The significance of it filtered slowly into his mind, and his mind slowly overcame his body, and he ruefully stepped away while Deb struggled to reach her messenger bag and finally shrugged away the jacket to disentangle herself; Alex caught it before it fell past her shoulders, dropping it over the coat tree beside the door.
Deb pulled the phone out after it had stopped its fuss, and hesitated over it. "It's the middle of the night."
"Closer to morning," Alex agreed. He wrapped his hand around hers over the phone, holding it there when she might have put it away. "It's either a lot of nothing, or it's a lot of something."
"I don't…" she said, and shook her head. "I don't really want to know." But she thumbed the number to her voice mail, and tapped in a quick code number before putting the phone back to her ear.
And then she went utterly pale; for an instant, he thought she would throw the phone.
With his hand still wrapped around hers, he hit the speaker toggle and the button that allowed him to replay the message.
"Did you think I wouldn't find you, babe? That boss of yours was really accommodating. I think he might have warned you if I hadn't given him other things to take care of, but don't worry. He'll heal. You, now—you're a different story. Because you know what? You really shouldn't have hooked up with a guy who's already pissed off some important people."
She gave him a sharp glance; he kept his attention on the phone as ex-boyfriend Gary offered his parting shot. "You're not invisible any longer, and neither is he. See you soon."
She grabbed the phone back, stabbing at the buttons. "Delete your ass," she muttered, and jammed the phone back in her bag. Then she said, "I need to borrow some money. I need to get out of here."
"Hey," he said, startled—stepping back to spread his arms as he might meet a potential adversary on the street. Peace.
"You heard him." Her voice rose into the sharp range. "I've got to get out of here."
"Safe," he reminded her.
"Nowhere's safe! He's hurt my boss, he's got my number—you can be damned sure he knows where I live! He knows you. Somehow he knows you."
"It's a one-bar town," he said. "It doesn't matter. I'm off the grid." He gestured at the house around them. "I pay for this place with cash, the utilities go through the landlord…even if they had my name, which they don't, they couldn't find me."
"I'm not taking any chances. You said you'd make sure I was safe. Did you mean it?"
Oof. Direct hit. "I meant it," he told her. "If you want to go, I'll take you. Right now. But there's safe, and there's safe. This guy's already just blown through an order of protection, right?"

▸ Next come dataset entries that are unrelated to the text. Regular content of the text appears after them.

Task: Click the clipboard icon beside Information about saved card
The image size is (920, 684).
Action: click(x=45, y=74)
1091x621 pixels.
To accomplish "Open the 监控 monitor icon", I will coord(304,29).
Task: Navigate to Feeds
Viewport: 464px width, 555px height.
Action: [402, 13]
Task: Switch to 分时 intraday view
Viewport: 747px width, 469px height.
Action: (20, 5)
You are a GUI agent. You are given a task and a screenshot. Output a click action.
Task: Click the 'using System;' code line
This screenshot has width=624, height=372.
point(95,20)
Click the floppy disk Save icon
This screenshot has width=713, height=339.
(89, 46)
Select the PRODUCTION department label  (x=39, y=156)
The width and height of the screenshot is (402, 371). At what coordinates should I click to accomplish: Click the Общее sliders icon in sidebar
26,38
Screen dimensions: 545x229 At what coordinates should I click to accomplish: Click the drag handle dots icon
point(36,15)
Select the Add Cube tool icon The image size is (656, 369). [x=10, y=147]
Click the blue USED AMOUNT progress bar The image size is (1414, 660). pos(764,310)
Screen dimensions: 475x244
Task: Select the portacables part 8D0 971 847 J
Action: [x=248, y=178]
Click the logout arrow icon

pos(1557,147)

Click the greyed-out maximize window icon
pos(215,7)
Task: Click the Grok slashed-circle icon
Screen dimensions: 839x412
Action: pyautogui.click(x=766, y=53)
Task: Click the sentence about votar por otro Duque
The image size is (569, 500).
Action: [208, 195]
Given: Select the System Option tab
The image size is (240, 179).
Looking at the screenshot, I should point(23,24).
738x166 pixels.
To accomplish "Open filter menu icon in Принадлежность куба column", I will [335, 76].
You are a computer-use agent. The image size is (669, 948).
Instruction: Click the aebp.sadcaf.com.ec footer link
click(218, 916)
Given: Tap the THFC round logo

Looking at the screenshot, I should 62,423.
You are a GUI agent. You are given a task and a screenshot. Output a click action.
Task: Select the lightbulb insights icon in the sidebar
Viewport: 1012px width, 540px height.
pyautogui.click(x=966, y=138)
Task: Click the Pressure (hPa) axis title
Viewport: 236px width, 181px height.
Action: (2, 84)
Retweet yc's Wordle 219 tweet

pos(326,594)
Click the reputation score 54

She watched him with widened eyes, startled out of her rising panic. "How did you—"
"Know the type," he said. "The law's not going to stop him. He's already gone for your boss. So now he's got to keep looking. It's more than a matter of pride—you deserve it, for causing him so much trouble. You've earned it."
She sucked in a breath. "How dare—" and then she stopped, briefly covering her face with her hands. "No, no, I get it. That's him. That's what he's saying. And you're right. He is."